** Assignment **
Every line of the data below must be output exactly, with images left out.

** The data **
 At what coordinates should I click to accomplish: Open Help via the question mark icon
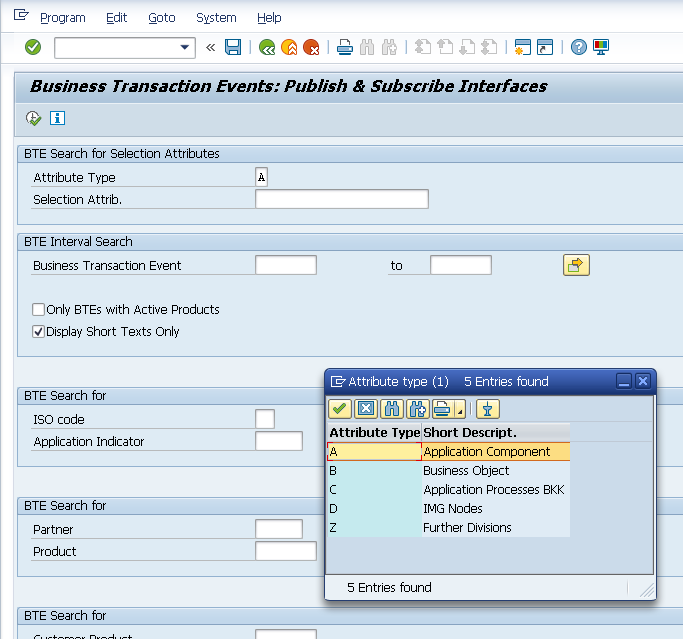pos(578,47)
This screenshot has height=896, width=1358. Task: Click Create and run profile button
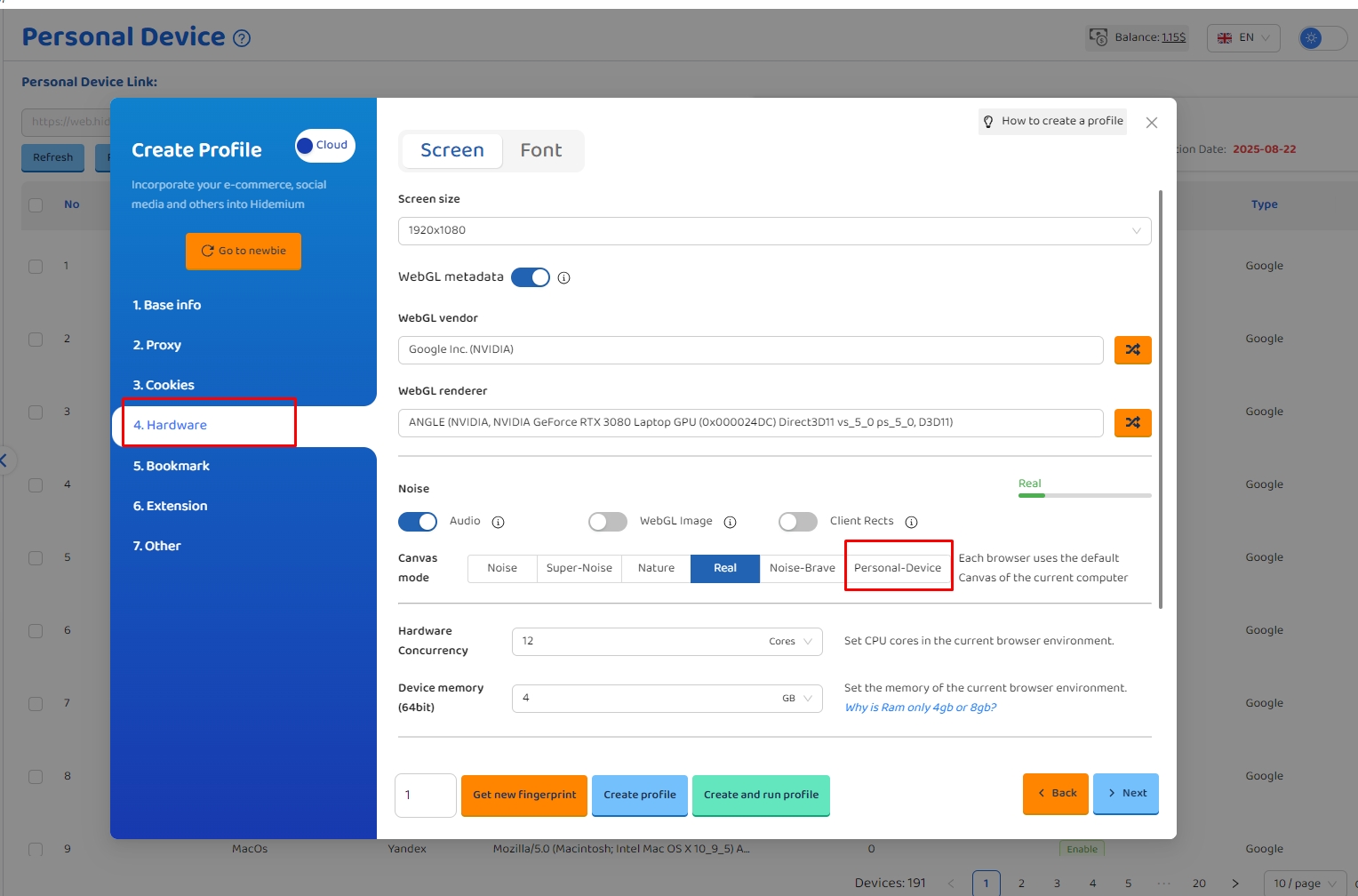coord(761,795)
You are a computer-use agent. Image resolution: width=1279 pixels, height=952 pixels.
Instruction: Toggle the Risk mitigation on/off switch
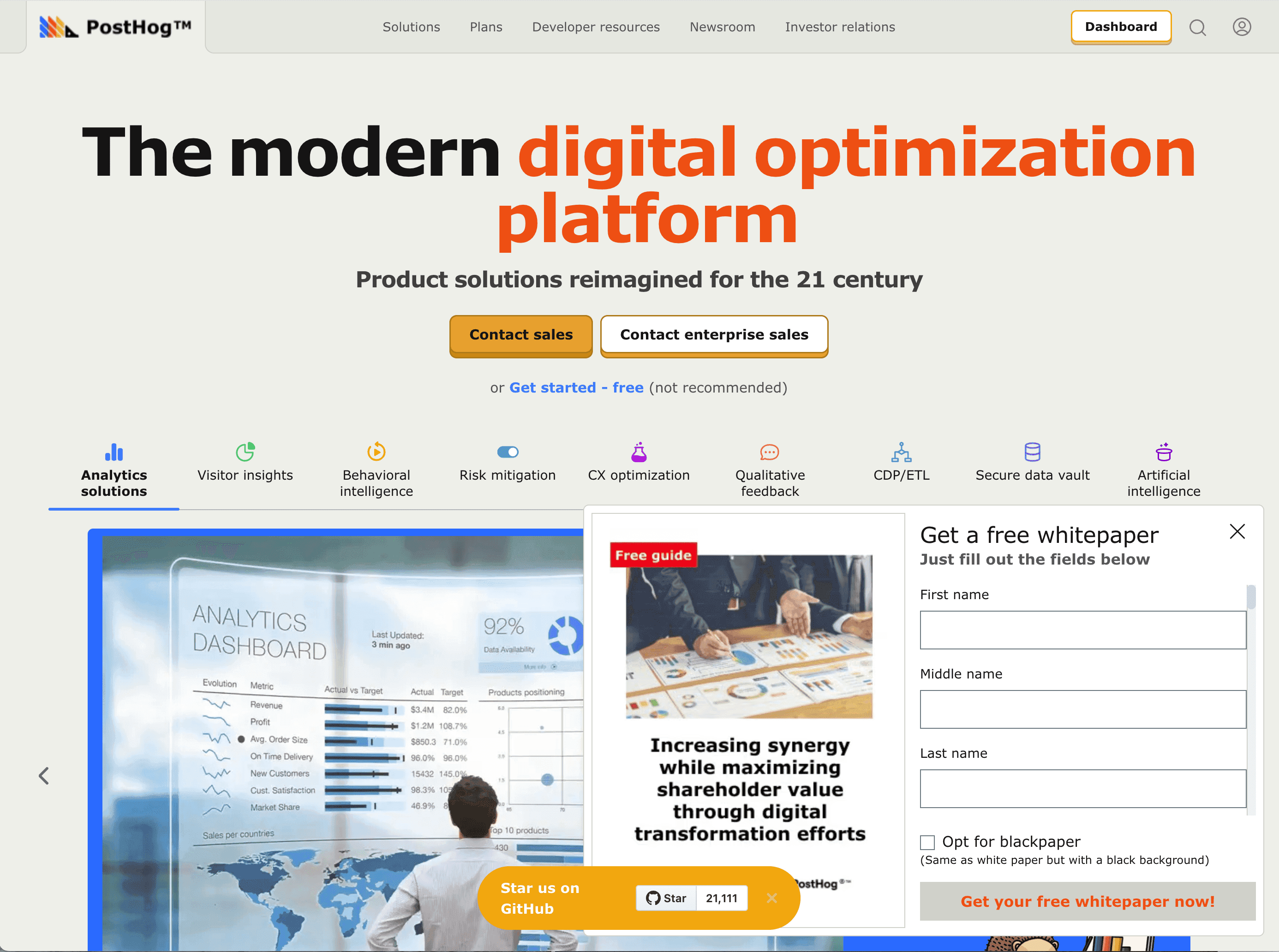click(x=507, y=452)
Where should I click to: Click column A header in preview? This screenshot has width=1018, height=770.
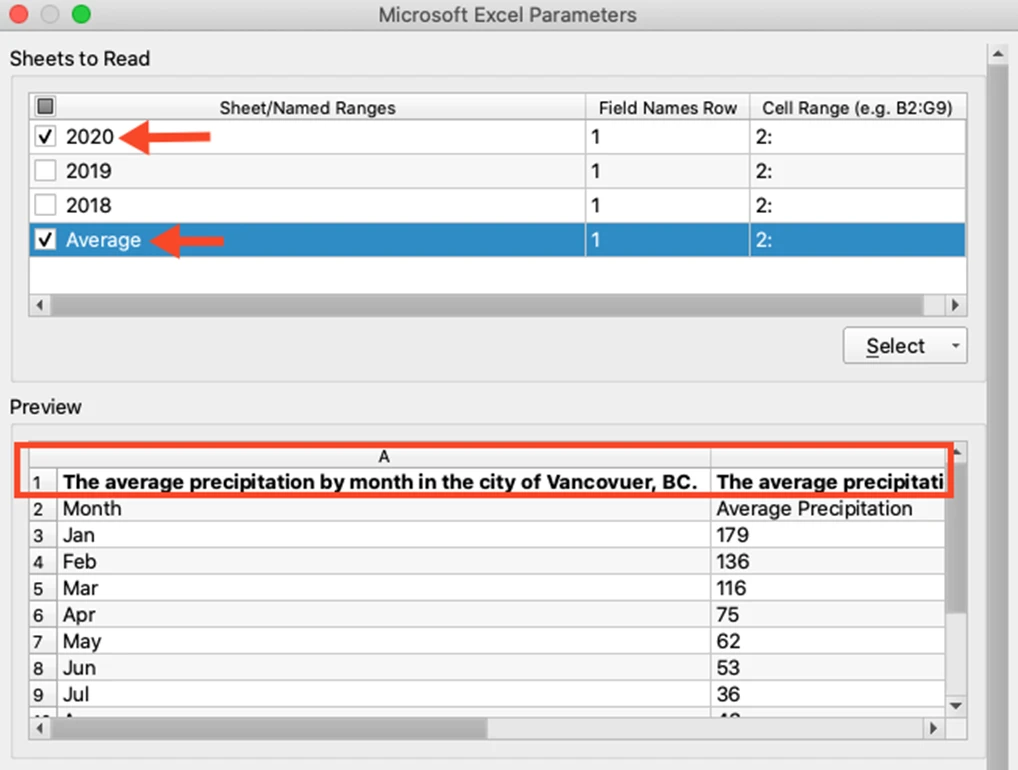point(384,456)
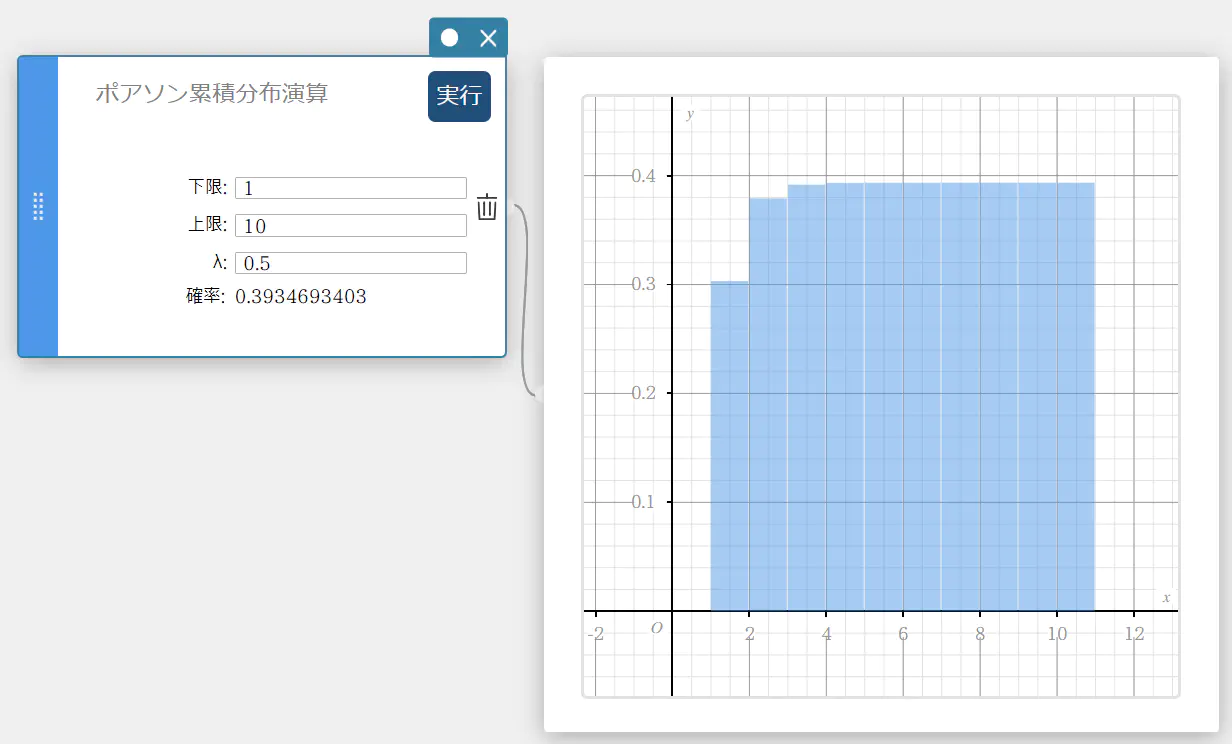Image resolution: width=1232 pixels, height=744 pixels.
Task: Click the shortest histogram bar at x=1
Action: pos(730,450)
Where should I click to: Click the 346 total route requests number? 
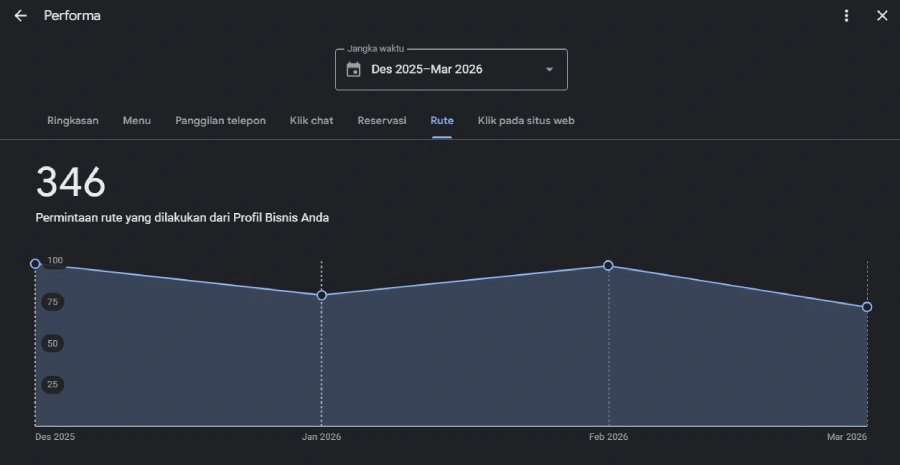[71, 183]
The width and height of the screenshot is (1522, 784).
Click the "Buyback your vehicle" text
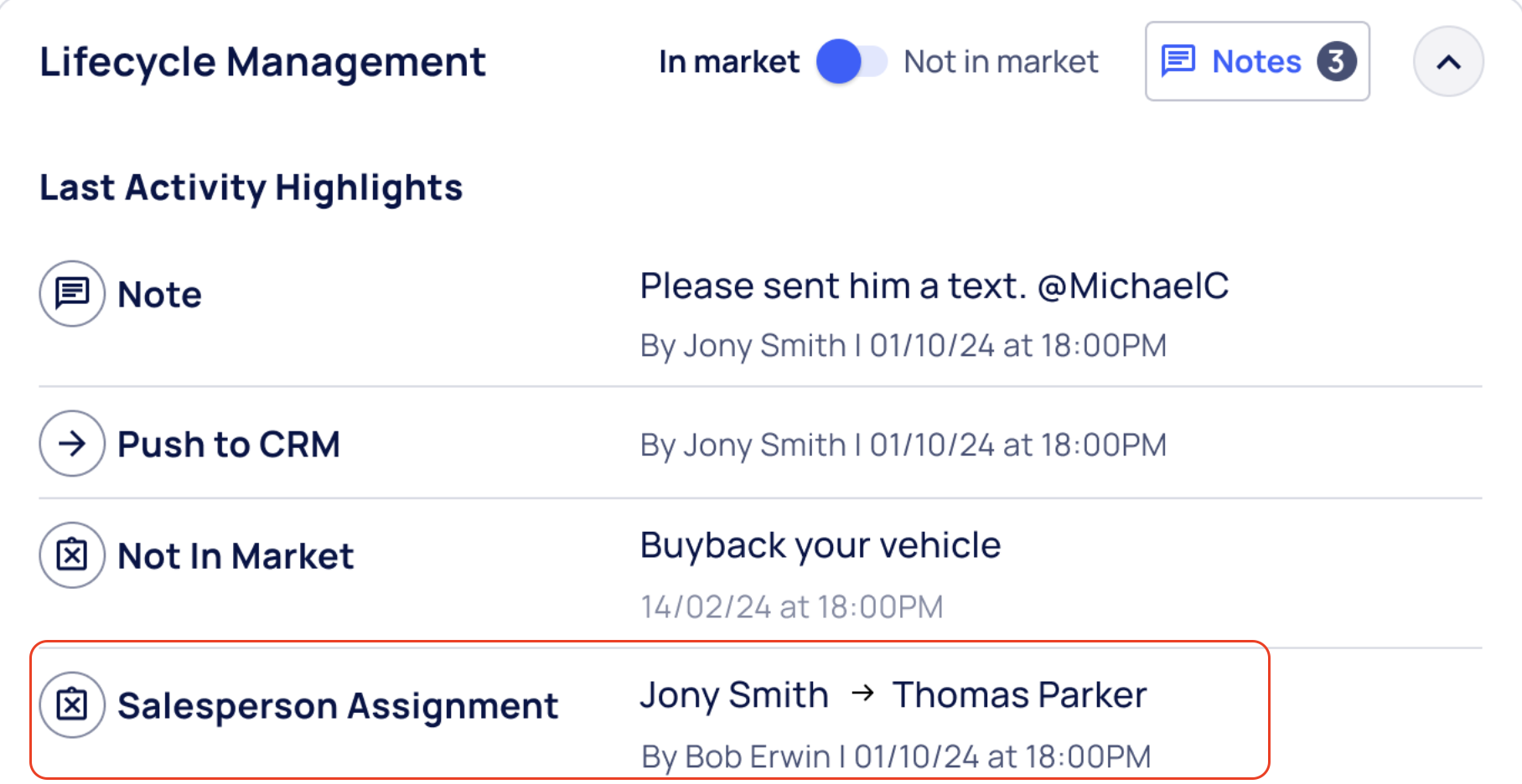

** Worked solution **
 At what coordinates should I click to accomplish: Open Help via the question mark icon
pos(578,47)
This screenshot has height=896, width=1358. Task: Click Create and run profile button
coord(761,795)
You are a computer-use agent. Image resolution: width=1279 pixels, height=952 pixels.
Instruction: Toggle the Risk mitigation on/off switch
click(x=507, y=452)
Where should I click to: Click column A header in preview? This screenshot has width=1018, height=770.
point(384,456)
Image resolution: width=1232 pixels, height=744 pixels.
Task: Click the shortest histogram bar at x=1
Action: pos(730,450)
Where should I click to: Click the 346 total route requests number? 
[71, 183]
The width and height of the screenshot is (1522, 784).
Click the "Buyback your vehicle" text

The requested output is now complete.